Rows on where targets appear
════════════════════

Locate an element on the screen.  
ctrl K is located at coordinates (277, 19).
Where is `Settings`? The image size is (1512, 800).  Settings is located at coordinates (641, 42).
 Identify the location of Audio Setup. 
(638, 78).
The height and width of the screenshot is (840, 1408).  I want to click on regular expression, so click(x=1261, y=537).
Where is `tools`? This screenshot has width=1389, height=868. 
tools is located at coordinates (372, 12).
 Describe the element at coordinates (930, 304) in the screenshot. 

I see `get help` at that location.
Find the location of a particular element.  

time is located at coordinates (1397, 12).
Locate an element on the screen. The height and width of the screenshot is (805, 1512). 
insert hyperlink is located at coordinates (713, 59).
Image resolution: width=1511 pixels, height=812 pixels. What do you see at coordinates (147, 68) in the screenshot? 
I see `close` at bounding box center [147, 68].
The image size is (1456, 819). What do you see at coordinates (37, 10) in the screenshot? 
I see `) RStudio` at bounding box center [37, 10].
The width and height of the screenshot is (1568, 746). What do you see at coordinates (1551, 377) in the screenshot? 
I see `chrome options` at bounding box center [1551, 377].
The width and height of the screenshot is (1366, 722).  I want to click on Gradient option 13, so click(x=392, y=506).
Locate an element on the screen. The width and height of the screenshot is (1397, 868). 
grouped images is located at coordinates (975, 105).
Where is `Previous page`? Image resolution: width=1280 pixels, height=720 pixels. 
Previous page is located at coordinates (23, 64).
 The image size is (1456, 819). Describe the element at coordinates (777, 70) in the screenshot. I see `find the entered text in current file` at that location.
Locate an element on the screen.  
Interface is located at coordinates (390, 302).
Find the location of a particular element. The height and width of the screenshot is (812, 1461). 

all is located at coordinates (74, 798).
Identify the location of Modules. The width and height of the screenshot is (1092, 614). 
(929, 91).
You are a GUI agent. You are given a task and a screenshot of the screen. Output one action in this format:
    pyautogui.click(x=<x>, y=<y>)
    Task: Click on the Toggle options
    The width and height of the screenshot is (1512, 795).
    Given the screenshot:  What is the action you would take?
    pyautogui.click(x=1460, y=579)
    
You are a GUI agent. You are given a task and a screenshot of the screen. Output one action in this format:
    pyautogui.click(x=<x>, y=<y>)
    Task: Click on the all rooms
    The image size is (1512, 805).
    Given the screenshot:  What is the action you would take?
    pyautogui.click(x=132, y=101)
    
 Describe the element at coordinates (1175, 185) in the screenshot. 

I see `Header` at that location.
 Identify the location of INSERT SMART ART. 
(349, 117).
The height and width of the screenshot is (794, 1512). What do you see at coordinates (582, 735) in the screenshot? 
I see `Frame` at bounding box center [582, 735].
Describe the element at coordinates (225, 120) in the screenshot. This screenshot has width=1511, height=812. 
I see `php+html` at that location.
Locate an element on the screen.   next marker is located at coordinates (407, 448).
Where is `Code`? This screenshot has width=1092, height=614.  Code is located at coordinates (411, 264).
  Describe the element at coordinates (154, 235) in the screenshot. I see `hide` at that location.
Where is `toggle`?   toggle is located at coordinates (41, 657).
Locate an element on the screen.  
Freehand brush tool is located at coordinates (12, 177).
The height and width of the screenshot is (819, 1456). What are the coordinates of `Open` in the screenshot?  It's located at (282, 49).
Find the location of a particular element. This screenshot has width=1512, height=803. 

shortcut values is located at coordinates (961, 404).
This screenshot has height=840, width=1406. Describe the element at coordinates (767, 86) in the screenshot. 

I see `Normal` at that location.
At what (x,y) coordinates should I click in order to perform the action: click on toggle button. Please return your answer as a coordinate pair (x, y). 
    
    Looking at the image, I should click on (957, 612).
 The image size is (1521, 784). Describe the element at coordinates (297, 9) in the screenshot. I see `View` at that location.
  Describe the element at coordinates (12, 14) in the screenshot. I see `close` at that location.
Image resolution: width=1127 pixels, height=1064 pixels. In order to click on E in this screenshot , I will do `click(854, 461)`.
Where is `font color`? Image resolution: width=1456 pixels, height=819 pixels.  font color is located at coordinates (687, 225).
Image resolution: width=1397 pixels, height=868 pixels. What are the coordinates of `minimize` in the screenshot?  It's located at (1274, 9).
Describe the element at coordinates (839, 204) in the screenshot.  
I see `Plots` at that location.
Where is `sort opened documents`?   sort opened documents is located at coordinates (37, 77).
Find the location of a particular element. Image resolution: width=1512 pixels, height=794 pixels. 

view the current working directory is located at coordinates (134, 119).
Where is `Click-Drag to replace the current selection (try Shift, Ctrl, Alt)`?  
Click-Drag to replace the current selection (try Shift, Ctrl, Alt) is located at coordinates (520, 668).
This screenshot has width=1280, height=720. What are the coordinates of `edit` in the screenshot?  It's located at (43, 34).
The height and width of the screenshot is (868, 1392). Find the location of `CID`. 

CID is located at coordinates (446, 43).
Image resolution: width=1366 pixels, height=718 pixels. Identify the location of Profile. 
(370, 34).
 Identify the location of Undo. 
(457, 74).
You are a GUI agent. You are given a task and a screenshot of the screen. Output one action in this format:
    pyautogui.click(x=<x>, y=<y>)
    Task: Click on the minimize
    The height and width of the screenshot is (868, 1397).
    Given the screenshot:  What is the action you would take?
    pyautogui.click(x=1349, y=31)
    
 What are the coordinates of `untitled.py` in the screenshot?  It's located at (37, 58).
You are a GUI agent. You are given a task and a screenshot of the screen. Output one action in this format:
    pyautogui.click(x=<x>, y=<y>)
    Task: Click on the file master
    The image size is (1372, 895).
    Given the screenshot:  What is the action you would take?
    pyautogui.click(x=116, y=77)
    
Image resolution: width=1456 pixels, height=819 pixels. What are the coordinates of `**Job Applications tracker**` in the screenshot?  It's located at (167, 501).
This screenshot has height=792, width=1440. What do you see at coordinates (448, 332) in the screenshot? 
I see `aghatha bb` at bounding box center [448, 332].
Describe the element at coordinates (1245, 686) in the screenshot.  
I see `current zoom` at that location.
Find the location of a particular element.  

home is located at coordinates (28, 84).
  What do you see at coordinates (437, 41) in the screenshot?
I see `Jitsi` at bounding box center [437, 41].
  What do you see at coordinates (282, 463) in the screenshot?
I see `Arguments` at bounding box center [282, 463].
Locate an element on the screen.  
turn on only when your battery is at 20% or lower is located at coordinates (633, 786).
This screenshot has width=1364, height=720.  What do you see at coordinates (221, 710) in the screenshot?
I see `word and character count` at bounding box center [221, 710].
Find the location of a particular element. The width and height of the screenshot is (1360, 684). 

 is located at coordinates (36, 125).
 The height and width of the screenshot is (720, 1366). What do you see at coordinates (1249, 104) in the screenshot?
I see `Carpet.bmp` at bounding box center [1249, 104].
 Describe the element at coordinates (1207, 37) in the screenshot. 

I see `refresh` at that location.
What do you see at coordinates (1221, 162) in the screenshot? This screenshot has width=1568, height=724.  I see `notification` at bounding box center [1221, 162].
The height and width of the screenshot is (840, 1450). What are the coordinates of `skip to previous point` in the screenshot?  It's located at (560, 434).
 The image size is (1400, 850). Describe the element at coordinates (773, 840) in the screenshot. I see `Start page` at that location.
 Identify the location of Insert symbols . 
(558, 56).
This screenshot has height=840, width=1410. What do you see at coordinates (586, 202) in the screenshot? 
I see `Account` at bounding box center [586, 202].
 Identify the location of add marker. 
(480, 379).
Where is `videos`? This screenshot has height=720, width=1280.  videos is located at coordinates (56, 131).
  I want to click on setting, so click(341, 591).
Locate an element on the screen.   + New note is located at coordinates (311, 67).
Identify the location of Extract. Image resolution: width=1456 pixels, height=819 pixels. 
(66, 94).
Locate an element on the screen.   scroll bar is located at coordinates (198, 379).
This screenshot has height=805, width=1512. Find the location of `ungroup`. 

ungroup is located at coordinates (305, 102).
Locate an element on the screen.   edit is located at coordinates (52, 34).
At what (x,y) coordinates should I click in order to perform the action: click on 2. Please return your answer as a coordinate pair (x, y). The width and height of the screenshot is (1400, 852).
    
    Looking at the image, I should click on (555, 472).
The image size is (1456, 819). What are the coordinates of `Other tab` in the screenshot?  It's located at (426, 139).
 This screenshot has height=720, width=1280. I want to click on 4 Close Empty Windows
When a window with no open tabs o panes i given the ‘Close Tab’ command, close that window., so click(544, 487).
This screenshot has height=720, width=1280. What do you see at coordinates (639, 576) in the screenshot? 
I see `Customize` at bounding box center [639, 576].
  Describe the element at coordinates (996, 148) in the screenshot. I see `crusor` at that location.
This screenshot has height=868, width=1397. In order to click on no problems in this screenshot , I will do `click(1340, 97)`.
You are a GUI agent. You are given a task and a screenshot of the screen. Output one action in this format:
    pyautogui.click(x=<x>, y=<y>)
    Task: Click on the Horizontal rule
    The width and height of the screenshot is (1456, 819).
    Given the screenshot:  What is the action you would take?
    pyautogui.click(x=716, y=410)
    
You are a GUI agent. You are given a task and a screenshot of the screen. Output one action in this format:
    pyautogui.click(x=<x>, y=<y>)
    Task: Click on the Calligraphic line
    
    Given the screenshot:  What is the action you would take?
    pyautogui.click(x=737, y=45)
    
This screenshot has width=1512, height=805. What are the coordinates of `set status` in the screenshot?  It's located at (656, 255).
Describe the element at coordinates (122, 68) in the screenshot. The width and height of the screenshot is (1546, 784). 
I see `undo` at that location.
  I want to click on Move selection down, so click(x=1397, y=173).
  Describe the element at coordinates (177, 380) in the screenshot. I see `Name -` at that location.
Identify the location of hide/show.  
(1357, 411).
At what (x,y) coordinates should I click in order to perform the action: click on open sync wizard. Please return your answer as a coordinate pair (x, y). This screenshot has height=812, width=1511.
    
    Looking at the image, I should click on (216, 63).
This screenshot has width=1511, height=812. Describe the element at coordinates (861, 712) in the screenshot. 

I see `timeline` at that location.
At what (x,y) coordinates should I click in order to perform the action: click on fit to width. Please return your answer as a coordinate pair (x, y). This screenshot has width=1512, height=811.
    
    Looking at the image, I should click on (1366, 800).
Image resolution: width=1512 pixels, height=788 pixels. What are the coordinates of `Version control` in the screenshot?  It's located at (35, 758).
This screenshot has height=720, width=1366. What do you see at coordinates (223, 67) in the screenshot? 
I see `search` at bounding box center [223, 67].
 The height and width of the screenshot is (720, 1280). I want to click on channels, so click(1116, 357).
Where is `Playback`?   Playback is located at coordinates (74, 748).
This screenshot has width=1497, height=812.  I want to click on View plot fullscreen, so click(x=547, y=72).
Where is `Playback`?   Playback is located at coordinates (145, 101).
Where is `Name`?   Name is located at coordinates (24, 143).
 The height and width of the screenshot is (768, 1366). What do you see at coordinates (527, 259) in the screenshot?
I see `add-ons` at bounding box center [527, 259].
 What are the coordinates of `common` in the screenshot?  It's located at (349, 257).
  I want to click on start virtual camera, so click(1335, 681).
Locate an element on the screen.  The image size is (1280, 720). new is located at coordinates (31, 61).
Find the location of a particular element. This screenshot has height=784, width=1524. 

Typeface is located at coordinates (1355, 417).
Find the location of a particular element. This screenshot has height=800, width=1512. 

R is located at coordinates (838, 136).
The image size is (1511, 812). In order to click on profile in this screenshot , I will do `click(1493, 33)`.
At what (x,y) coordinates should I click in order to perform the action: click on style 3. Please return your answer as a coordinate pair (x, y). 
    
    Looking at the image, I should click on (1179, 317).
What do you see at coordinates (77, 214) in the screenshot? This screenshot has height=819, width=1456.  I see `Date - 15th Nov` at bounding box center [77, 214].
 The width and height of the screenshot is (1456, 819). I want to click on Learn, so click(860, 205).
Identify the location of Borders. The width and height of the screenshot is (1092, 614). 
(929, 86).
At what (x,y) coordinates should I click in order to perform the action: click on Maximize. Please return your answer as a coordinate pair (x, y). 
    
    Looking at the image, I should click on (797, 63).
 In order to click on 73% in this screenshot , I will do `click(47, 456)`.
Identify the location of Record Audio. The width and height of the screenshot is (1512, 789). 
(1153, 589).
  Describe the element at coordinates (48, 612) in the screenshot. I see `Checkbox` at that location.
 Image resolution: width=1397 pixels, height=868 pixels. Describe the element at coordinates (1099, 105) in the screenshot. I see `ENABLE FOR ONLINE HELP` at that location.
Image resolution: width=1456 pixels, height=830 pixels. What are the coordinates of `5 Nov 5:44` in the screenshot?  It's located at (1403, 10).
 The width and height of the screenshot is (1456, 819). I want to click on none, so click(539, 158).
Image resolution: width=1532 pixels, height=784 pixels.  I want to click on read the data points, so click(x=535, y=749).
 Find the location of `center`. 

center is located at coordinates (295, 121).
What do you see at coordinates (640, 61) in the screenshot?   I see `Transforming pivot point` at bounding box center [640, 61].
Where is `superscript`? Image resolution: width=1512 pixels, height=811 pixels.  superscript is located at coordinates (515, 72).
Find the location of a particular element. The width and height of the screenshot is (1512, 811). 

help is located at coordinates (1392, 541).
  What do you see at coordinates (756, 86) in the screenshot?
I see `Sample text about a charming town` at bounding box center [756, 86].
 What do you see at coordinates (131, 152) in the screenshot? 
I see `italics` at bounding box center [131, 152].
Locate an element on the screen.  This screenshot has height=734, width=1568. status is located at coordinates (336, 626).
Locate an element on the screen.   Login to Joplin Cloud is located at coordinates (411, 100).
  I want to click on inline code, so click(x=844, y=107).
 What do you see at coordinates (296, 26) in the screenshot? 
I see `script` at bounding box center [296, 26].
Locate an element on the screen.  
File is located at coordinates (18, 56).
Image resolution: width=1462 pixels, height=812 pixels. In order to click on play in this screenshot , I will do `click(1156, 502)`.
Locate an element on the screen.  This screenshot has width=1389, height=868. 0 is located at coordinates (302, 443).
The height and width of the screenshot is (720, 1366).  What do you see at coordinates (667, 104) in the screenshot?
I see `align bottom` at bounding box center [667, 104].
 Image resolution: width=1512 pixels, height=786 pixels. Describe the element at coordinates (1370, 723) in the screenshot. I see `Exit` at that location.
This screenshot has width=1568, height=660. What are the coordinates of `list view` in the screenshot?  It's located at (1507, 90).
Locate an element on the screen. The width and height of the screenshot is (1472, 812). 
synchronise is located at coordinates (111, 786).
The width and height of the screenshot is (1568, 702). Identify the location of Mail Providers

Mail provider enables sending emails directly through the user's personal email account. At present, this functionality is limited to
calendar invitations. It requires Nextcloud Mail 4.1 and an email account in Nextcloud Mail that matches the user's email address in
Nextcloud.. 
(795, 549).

════════════════════

WRITTEN EXERCISE: How many of the lines above contain the word "Mail"? Case counts. Reply with only the number.

TASK OUTPUT: 3